The FDA granted orphan drug designation (ODD) to Nuvectis Pharma’s (NASDAQ:NVCT) oral GCN2 activator, NXP800, for the treatment of ARID1a-deficient ovarian, fallopian tube, and primary peritoneal cancers. The ODD could lead to seven years of marketing exclusivity in the US for NXP800 for these specific cancers.
Previously, the FDA awarded fast-track designation to NNP800 for platinum-resistant ovarian carcinoma and ODD for cholangiocarcinoma. NXP800 is currently part of an investigator-sponsored trial for cholangiocarcinoma treatment.
In a statement, Ron Benstur, chairman and CEO of Nuvectis, said, “We are very pleased to have received this designation from the FDA for NXP800. The prevalence of ovarian cancer, which is comprised of ovarian, fallopian tube and primary peritoneal cancers, exceeds the 200,000-patient threshold below which drugs may be eligible to receive orphan drug designation in the U.S., and in ovarian cancer it has been uncommon to receive this designation for the treatment of a subset of the disease.”
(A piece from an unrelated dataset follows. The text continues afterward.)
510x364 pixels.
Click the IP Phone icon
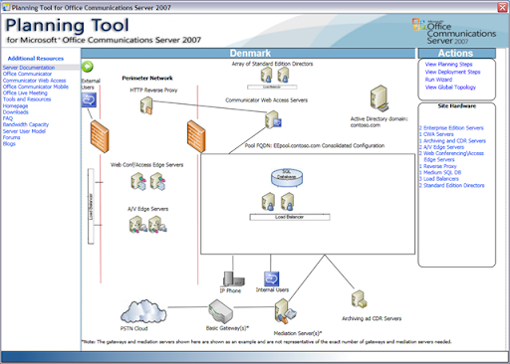point(234,278)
“We therefore believe that this orphan drug designation granted by the FDA for NXP800 for the treatment of a subset of ovarian cancer, specifically for patients with an ARID1a deficiency, provides further validation for NXP800’s mechanism of action and the target patient population in our ongoing Phase 1b clinical trial in patients with platinum-resistant, ARID1a-mutated ovarian cancer,” he added.